Wie finde ich den richtigen Vertriebskanal für mein Produkt?
Drei Leitfragen
Wo informiert sich deine Zielgruppe? (Discovery-Kanal) - LinkedIn vs Google vs TikTok vs Fach-Konferenzen. Customer-Interviews geben präzisere Antworten als Bauchgefühl.
Wo kauft sie typischerweise ähnliche Produkte? (Transaktions-Kanal) - Amazon vs eigener Shop vs Fachhandel vs Direkt-Sales.
Welche Kanäle kannst du wirtschaftlich bedienen? (LTV/CAC) - pro Kanal 6-Monats-Pilot mit klarem Spend-Budget und Conversion-Tracking.
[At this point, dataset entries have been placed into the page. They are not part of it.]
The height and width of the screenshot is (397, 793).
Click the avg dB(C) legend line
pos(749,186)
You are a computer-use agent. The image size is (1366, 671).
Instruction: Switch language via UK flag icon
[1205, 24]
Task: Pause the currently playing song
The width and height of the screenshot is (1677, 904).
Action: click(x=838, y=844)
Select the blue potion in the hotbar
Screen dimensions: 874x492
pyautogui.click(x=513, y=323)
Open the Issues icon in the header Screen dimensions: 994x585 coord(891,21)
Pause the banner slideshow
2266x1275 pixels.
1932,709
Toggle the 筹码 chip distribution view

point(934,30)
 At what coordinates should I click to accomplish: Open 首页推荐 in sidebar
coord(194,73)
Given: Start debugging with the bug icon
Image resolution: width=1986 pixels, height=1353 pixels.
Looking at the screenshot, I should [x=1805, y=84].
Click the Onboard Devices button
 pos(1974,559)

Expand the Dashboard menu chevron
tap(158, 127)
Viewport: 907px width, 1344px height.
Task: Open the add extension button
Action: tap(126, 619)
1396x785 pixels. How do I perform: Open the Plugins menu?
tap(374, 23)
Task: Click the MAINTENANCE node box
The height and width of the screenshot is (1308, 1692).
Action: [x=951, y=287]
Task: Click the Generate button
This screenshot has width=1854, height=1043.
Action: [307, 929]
B2B vs B2C - andere Defaults
B2B-Vertrieb läuft meist über LinkedIn (Discovery) + persönlichen Sales-Kontakt (Transaktion) + Fach-Konferenz (Vertrauensaufbau). Direct-Sales statt E-Commerce ist Standard. Lead-Magnet > Add-to-Cart.
B2C-Vertrieb funktioniert über Social-Ads (Discovery) + Marketplaces oder eigener Shop (Transaktion) + Influencer-Empfehlung (Trust). Conversion-Optimierung des Funnels schlägt fast immer höheres Ad-Budget.
Multi-Channel-Faustregel
Selten ist ein einziger Kanal optimal. Beste Praxis: 2-3 Kanäle parallel, mit klarer Rolle pro Kanal. Beispiel KMU-Software: LinkedIn-Ads für Discovery, Webinare für Mid-Funnel, persönliche Demos für Closing.
Was du NICHT machen solltest
Alle Kanäle gleichzeitig launchen - bringt Aufmerksamkeits-Verdünnung und kein Lernen.
Auf Bauchgefühl entscheiden ohne Customer-Interviews. „Wir machen TikTok weil cool“ scheitert oft.
Channel ohne Conversion-Tracking bedienen. Ohne Daten siehst du nicht, was wirkt.